**Text block:**
<<<<

Hey everyone and thanks for visiting my blog! I’ve really had an interest in creating a blog over the past few months but I don’t think I’m very good at articulating the random crap that happens in my life (and quite frankly I doubt many people would really care). So I knew I needed to focus on something that I enjoyed but could also get the readers to give their two cents on and since I’ve always loved movies I figured that would be my topic. The format of this blog will probably change somewhat over the next few months, assuming people read it. For now it will just be random movie reviews, whatever I happen to get on Netflix or go see in the theaters. In the future, though, I may put polls up to see what people would like me to review. I’m totally open for any suggestions you all may have and please feel free to comment on reviews or start up discussions about how you felt about the movie. Well, here we go…..

Monday, September 20, 2010

Raging Bull

Jake and Joey
On the outside, ‘Raging Bull’ appears to be a movie about boxing, at least that’s what I always thought, but it offers a much deeper story that really draws you in. ‘Raging Bull’ is about a man named Jake LaMotta (Robert DeNiro), a rising star in boxing in the 1940’s trying to work his way to getting a shot at the middleweight title. Jake is a very angry man who doesn’t seem to be able to connect with people on any meaningful level, even his relationship with his brother/manager Joey (Joe Pesci) seems tense most of the time. People are nothing but objects to Jake, the fact that he is married doesn’t stop him from courting a young girl, Vickie, whom he eventually marries after he gets rid of his current wife. Once married, Jake treats Vickie as nothing more than a servant to him. She should be doing nothing but taking care of him and thinking about him and anything he perceives as her not being 100% committed to him sends him into jealous rages.

Jake is more like an animal inside and out of the boxing ring, reacting on impulse rather than thinking things through. He doesn’t seem to have any objection to throwing a boxing match because it will get him one step closer to the title. He’s constantly accusing his wife of thinking about other men or doing things behind his back without any evidence. He beats Joey up in front of his family after his wife sarcastically told him she slept with him. These impulses lead to the dissolution of any relationship he’s had which results in him being an angrier and more depressed person. But Jake can’t seem to see, until later in the movie, that he is the cause of his own anger and depression, that he’s holding himself back professionally and personally.

Eventually, Jake does realize that he has done a lot of wrong in his life and his way of making up for that is by letting one of his boxing rivals hit him, but this doesn’t really change him. Jake goes through tough times after he retires, his wife divorces him, he’s thrown in jail and he begins a stand up comedy career in clubs that seem to get worse and worse. By the end of the movie when Jake is standing in front of a mirror practicing boxing moves and saying ‘I’m the boss’, we’re not really sure if he has changed.

>>>>

**Work instruction 1:** In the movie blog, which actor plays Jake LaMotta's brother and manager, Joey?
**Work instruction 2:** Reproduce the movie blog word for word from "Jake is more" to "professionally and personally.".
**Work instruction 3:** Write the next part of the movie blog, picking up after its last sentence.

**Information supplied:**
<<<<

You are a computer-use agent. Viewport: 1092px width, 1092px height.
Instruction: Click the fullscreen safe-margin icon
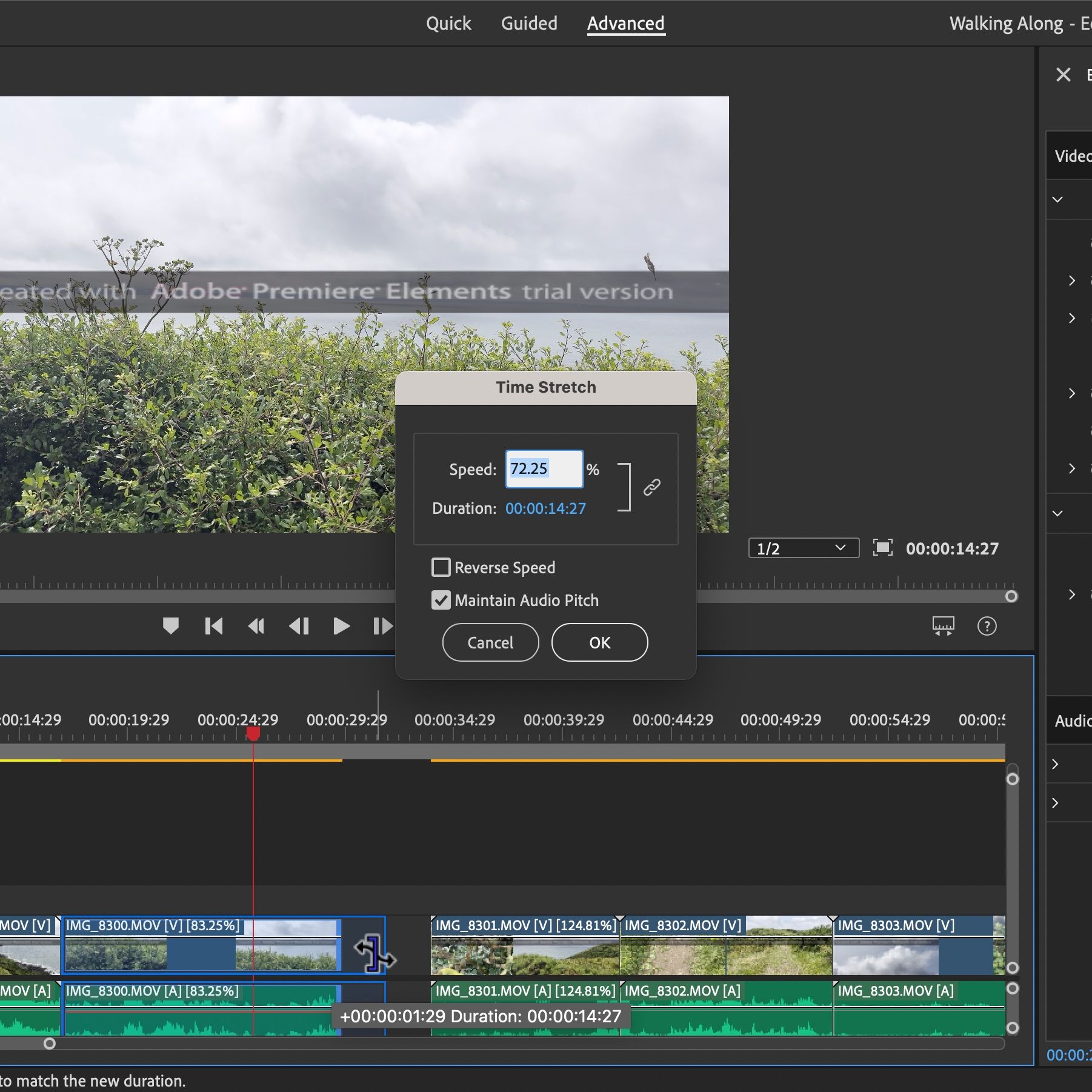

>>>>

**Exercise output 1:** Joe Pesci

**Exercise output 2:**
Jake is more like an animal inside and out of the boxing ring, reacting on impulse rather than thinking things through. He doesn’t seem to have any objection to throwing a boxing match because it will get him one step closer to the title. He’s constantly accusing his wife of thinking about other men or doing things behind his back without any evidence. He beats Joey up in front of his family after his wife sarcastically told him she slept with him. These impulses lead to the dissolution of any relationship he’s had which results in him being an angrier and more depressed person. But Jake can’t seem to see, until later in the movie, that he is the cause of his own anger and depression, that he’s holding himself back professionally and personally.

**Exercise output 3:**
I really enjoyed ‘Raging Bull’, much more than I expected. The movie really draws you in because you’re never quite sure how Jake will react to any given situation. He may punch somebody, he may cry, he may laugh, it’s a constant roller-coaster with him. It’s sad to see him bring about his own problems which eventually ruin him but it’s hard to sympathize with him because he seems so blind.

Score: 8 out of 10

Thursday, September 2, 2010

Mulholland Drive

Mulholland Drive’ is a head trip.  I remember thinking to myself that this movie feels like 4 different good stories that the writers just couldn’t finish.  So, instead of trying to complete the scripts, the writers just combined them into one long movie that just didn’t seem to fit together.  What’s interesting about ‘Mulholland Drive’ is that you’re supposed to feel this way, it isn’t supposed to make sense. 

The movie starts out with a woman in a limo being taken somewhere.  The limo makes an unexpected stop and the driver asks the woman to get out of the car, as she is getting out the limo is struck by a car racing down the street.  The woman manages to survive but has amnesia and sneaks into an empty house.  This empty house is where Betty (Naomi Watts) is headed.  It’s her aunts house and she is going to stay there while he aunt is out of town, plus she gets the chance to audition for some movie roles since her aunts house is in Hollywood.  Betty arrives to find the strange woman, who calls herself Rita because she can’t remember her name, showering in her aunt’s house.  Betty eventually gets Rita to confess that she doesn’t remember anything and Betty decides to help her piece her story together - who she is, what happened, etc. 

Want to hear the funny part?  What I described doesn’t really have anything to do with what the movie is about.  Everything I described is what the main character, whose real name is Diane (we think), is dreaming.  There is no real plot to this movie, it’s basically just a conglomeration of scenes with no real direction.  And just when you think those 4 stories I talked about are starting to come together, another scene is thrown in that blows the whole thing up.  Characters switch roles, people aren’t who you thought they were, most of the scenes didn’t really happen, maybe some of the characters never existed.  Confused yet?  Well, try watching the movie and see how you feel then. 

I get the feeling that most people who have watched this movie said they hated it.  People tend not to like movies that aren’t wrapped up in a neat little package at the end.  The fact is, ‘Mulholland Drive’ is a dream.  Dreams generally don’t make sense - they’re either totally off the wall or details are missing.  You wake up knowing you had a dream and vaguely know what happened in that dream, but can’t describe what that dream was about.  ‘Mulholland Drive’ captures that feeling perfectly.

Just a note to anyone who is going to watch the movie:  the acting throughout most of the movie is bad on purpose, so don’t turn it off half way through because of it.  Anyone who has already seen the movie probably knows what I’m talking about.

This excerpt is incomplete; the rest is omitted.